In a staff memo signed “Yours with terror, exhilaration and sorrow,” LA Weekly editor Sue Horton announced she will resign in November to take a journalism fellowship and research a possible book about teenagers.

No successor has been named.

“I love this paper, and it’s really wrenching to leave,” Horton said Tuesday. “But 6 1/2 years is a long time to do this job.”

She said the resignation was announced this week to allow plenty of time to find a good replacement.


Horton, 45, a former journalism professor at USC, reporter and the author of “The Billionaire Boys Club,” took the top job at the alternative weekly in 1994 after the departure of Kit Rachlis over “editorial and managerial differences” with the publisher. Rachlis later became a senior projects editor at the Los Angeles Times and recently departed to take the post of editor in chief of Los Angeles Magazine.

During Horton’s reign, the Weekly became “both more traditionally political and more quirky, with cover stories that seem to come out of nowhere,” according to a recent analysis posted at, a Web site devoted to alternative media.

Under Horton, the Weekly now “offers probably the best labor union coverage anywhere in the country, along with a constant supportive ear to local activism, in sync with what the alternative press used to do well,” the Web site says. “But the big cultural thinkers and the sometimes grandiose efforts have long left the scene.”

Among her other accomplishments: The Weekly established its own book publishing arm and will be printing a daily edition during this month’s Democratic National Convention in Los Angeles, a first for the paper.

Senior editor Judith Lewis, who has been at the Weekly nine years, said some staffers were near tears after receiving Horton’s memo on Monday. “She’s a wonderful editor. The Weekly has a chaotic history, but she built up a really healthy work environment. Her tenure has been very orderly but also really creative.”

Mike Sigman, president of the Weekly, said the paper is “the best it’s ever been” under Horton’s direction.

Not everyone agrees.

Ginger Varney, who helped found the Weekly more than two decades ago, said: “I think the paper’s been dull for years. But you never think anyone can do it as well as you did.” She conceded the 225,000-circulation Weekly is successful: “I sure see a lot of people reading it, so you gotta give them credit.”
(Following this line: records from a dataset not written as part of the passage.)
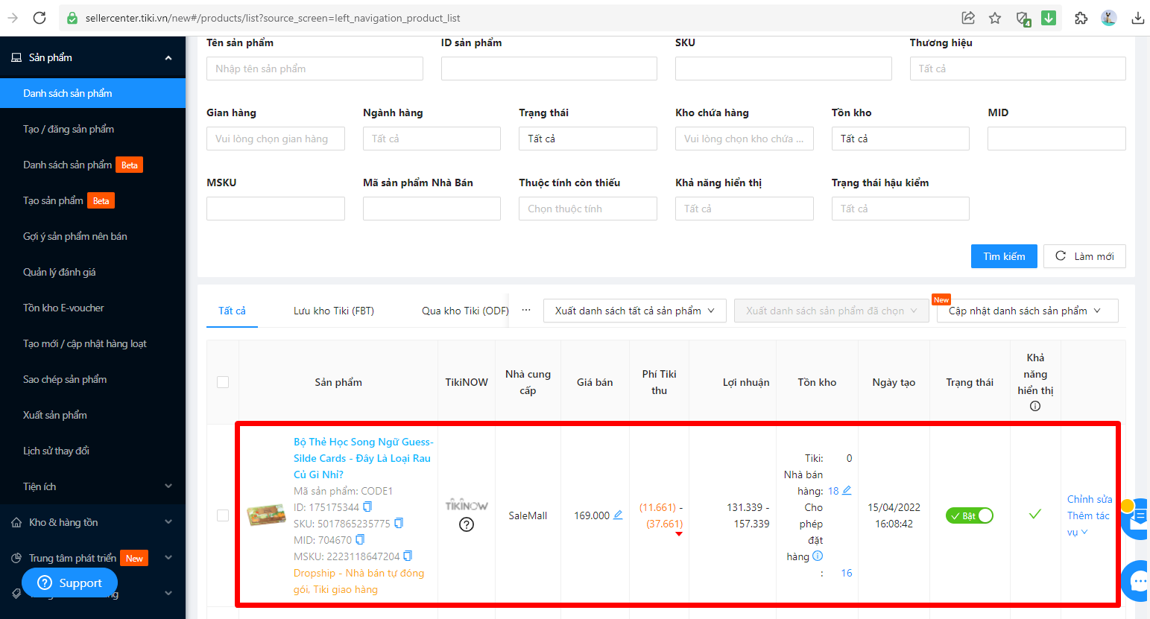The width and height of the screenshot is (1150, 619).
Task: Open Tạo / đăng sản phẩm menu item
Action: pyautogui.click(x=69, y=129)
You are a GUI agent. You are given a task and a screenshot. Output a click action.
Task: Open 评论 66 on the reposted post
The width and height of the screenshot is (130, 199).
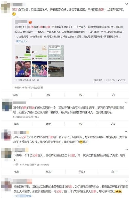(x=110, y=80)
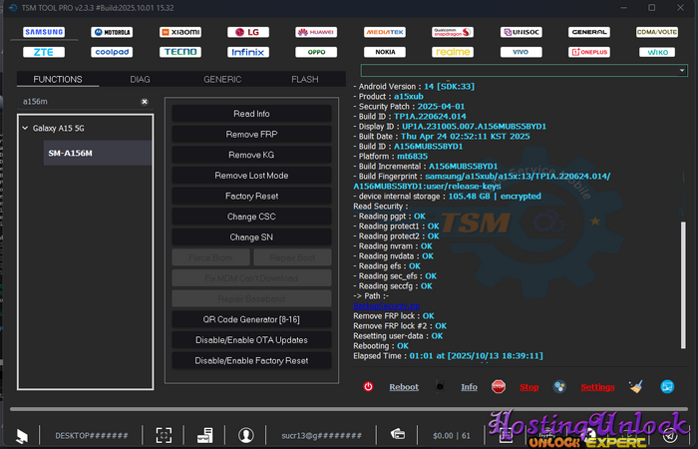Open the port selection dropdown above log
This screenshot has height=449, width=698.
[524, 71]
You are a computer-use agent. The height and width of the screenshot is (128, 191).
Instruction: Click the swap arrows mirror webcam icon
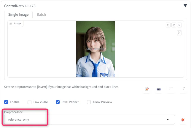pos(171,89)
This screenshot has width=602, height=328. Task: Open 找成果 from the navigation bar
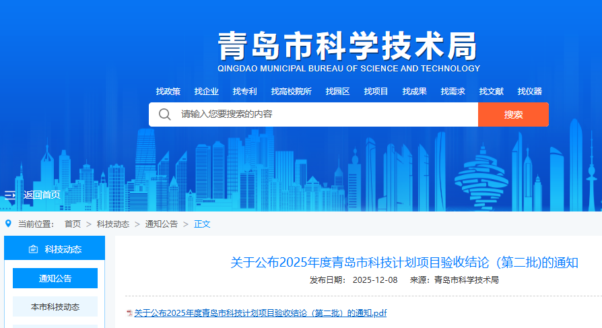(415, 92)
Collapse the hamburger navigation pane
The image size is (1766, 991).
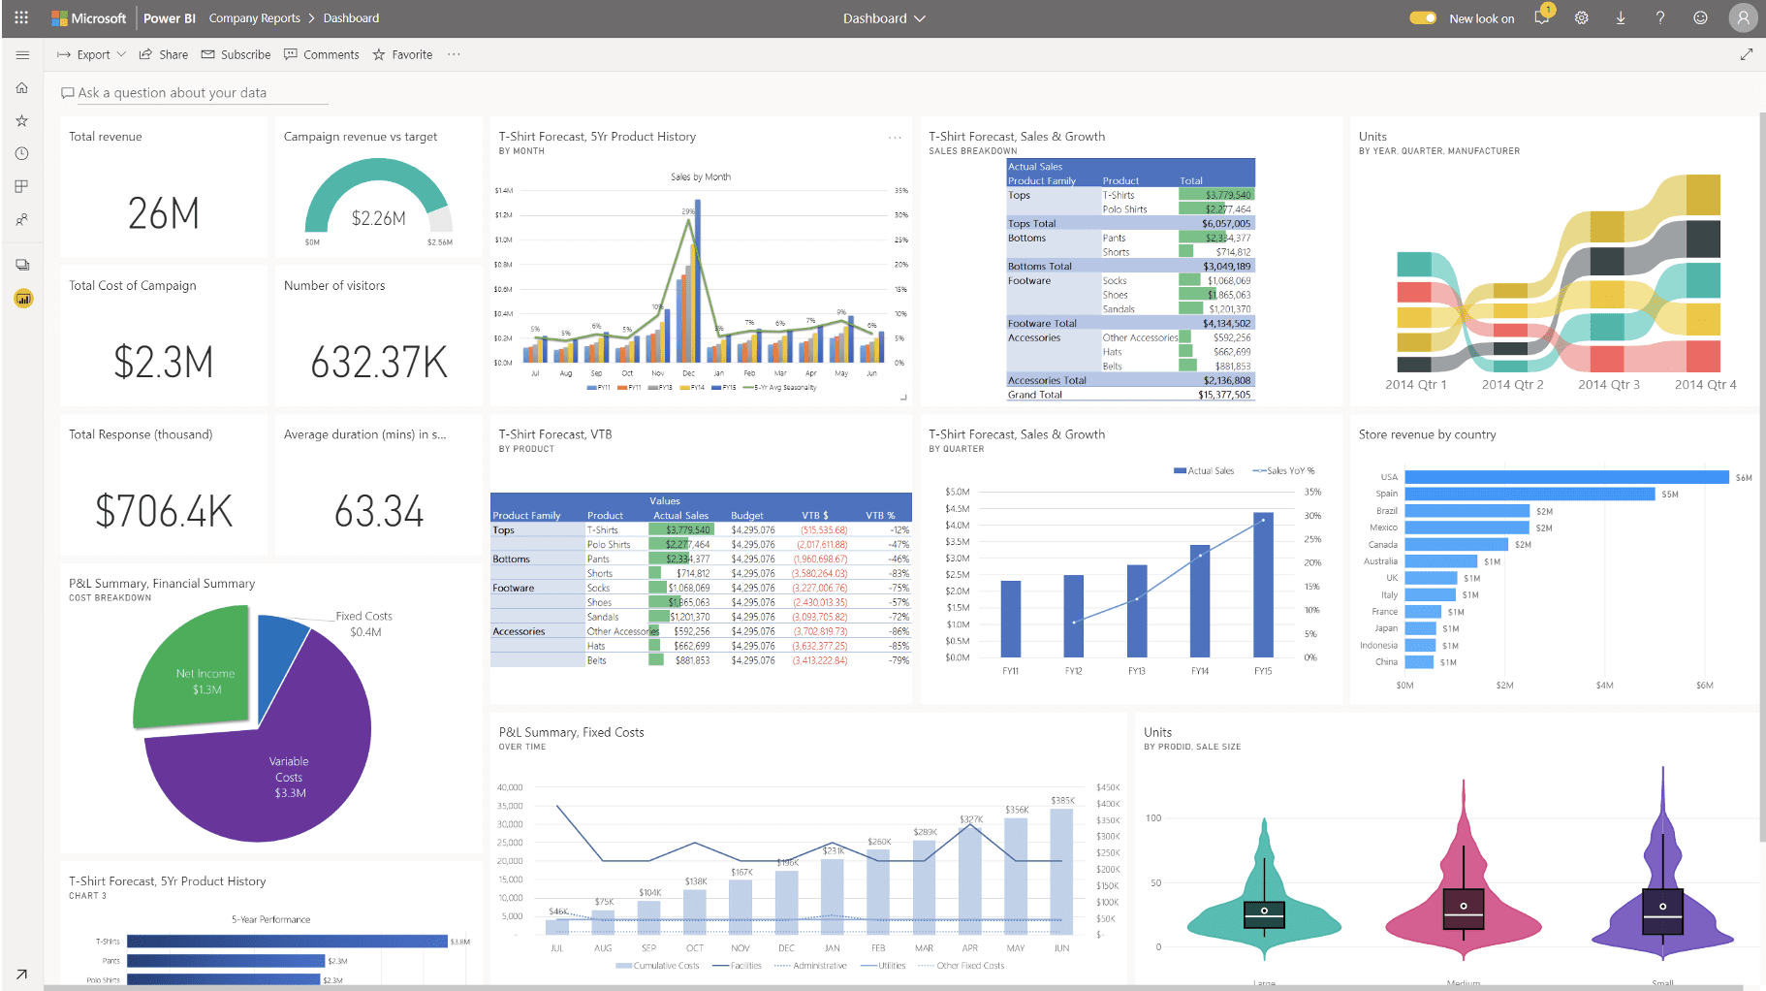(x=22, y=55)
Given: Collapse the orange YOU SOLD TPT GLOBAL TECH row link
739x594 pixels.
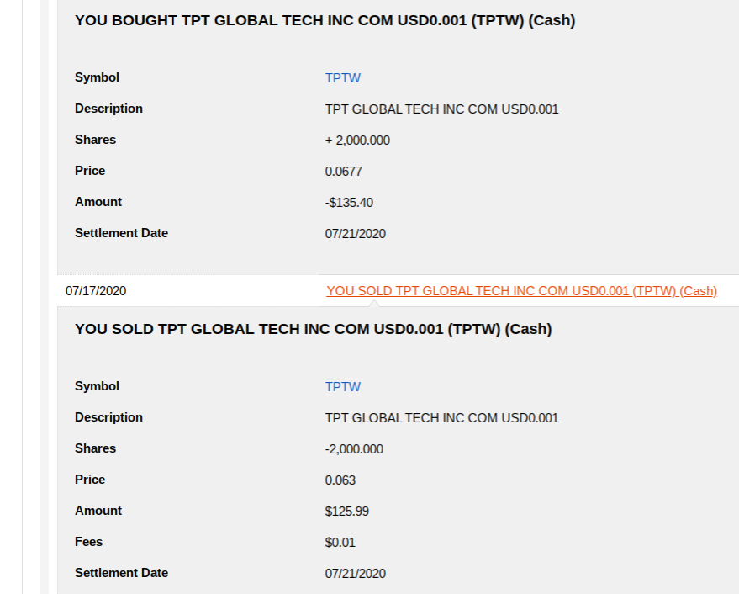Looking at the screenshot, I should [x=521, y=291].
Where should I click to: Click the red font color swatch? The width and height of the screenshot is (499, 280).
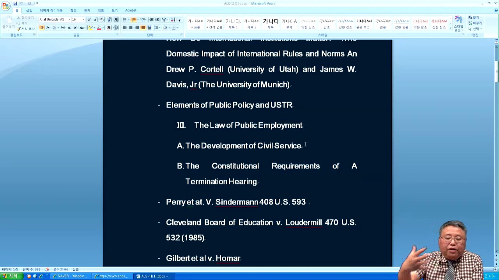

Horton said the recent sale of the Weekly--which has been engaged in a circulation battle with another free publication, the 120,000-circulation New Times Los Angeles--played no role in her departure. The Weekly is part of a chain of alternative publications including the OC Weekly and the Village Voice in New York that was sold early this year to Village Voice Media, a group of investors led by the president of Stern Publishing, the chain’s previous owner.

“I had been thinking you can’t do this forever and then this fellowship came along. I applied on a whim and got it,” she said.

Horton is one of 13 journalists selected for the new fellowship program, offered by the University of Maryland’s College of Journalism. She will spend six months researching the ways that teens are “being increasingly demonized, criminalized and punished even though, by many standards, they’re better” than previous generations of teens.